October 2011
Targeting Angiogenesis
Researching Two Approaches to Imaging Blood-Vessel Growth
By Timothy W. Boden, CMPE
Radiology Today
Vol. 12 No. 10 P. 37
Two molecular agents designed to image angiogenesis—the rapid proliferation of blood vessels typically associated with malignant tumor development—may provide new cancer management tools. The imaging agents each employ specific biomarkers to detect proteins that consistently accompany rapid blood-vessel growth.
Results from a study at Stanford University Medical Center may eventually provide clinicians with new tools for breast cancer management, according to Andrei Iagaru, MD, lead study author and an assistant professor of radiology and nuclear medicine at the medical center. The new imaging agent, 18F FPPRGD2, combines the medical isotope fluorine-18 (18F) with a protein biomarker that images the expression of αvβ3, a key integrin involved in angiogenesis. When injected, the investigational agent seeks out tissues in a state of angiogenesis, and then the fluorine isotope shows up on a PET scan.
“We believe that PET imaging with this agent could potentially provide earlier identification of patients with progressive cancers and give clinicians better information for determining whether a patient is an ideal candidate for aggressive therapy that could result in an improved prognosis,” Iagaru says.
The Stanford study recruited six female participants with breast cancer and imaged each of them twice within two weeks—once using the new agent and once with 18F FDG PET/CT, the standard agent for tracking glucose uptake. According to the study, PET imaging with 18F FPPRGD2 showed superior functionality for identifying angiogenesis in breast tissue, with strong uptake and distribution in both primary cancers and metastatic lesions.

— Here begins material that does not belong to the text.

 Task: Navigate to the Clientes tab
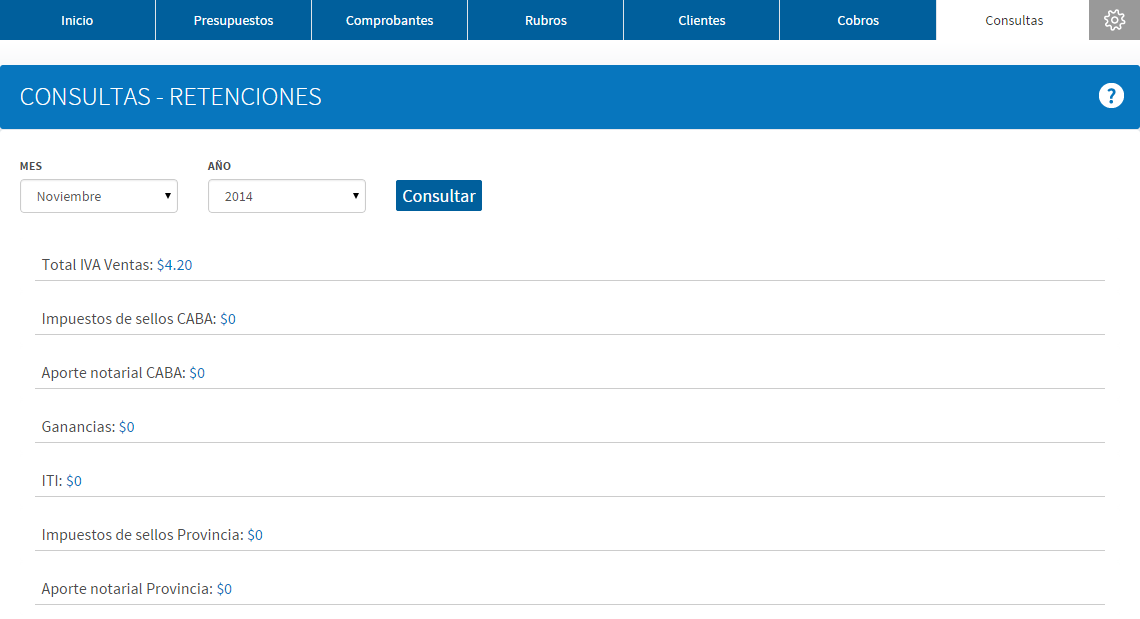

Researchers hope additional studies designed for further evaluation will confirm 18F FPPRGD2’s effectiveness for targeting breast tumor angiogenesis, eventually leading to its clinical availability for patients diagnosed with breast cancer. Iagaru identifies the study’s uniqueness in pursuing new tools for cancer staging that could improve patient treatment planning—”particularly by identifying patients who should receive angiogenesis treatment.”
Targeting Solid Tumors
In separate work, researchers at the University of Wisconsin-Madison’s School of Medicine and Public Health are pursuing another method for tracking angiogenesis. The Wisconsin team conducted a preclinical study aimed at using PET to image the expression of endoglin, or CD105, a naturally occurring glycoprotein on cell surfaces. Above-normal expression is associated with poor prognosis in more than 10 solid tumor types.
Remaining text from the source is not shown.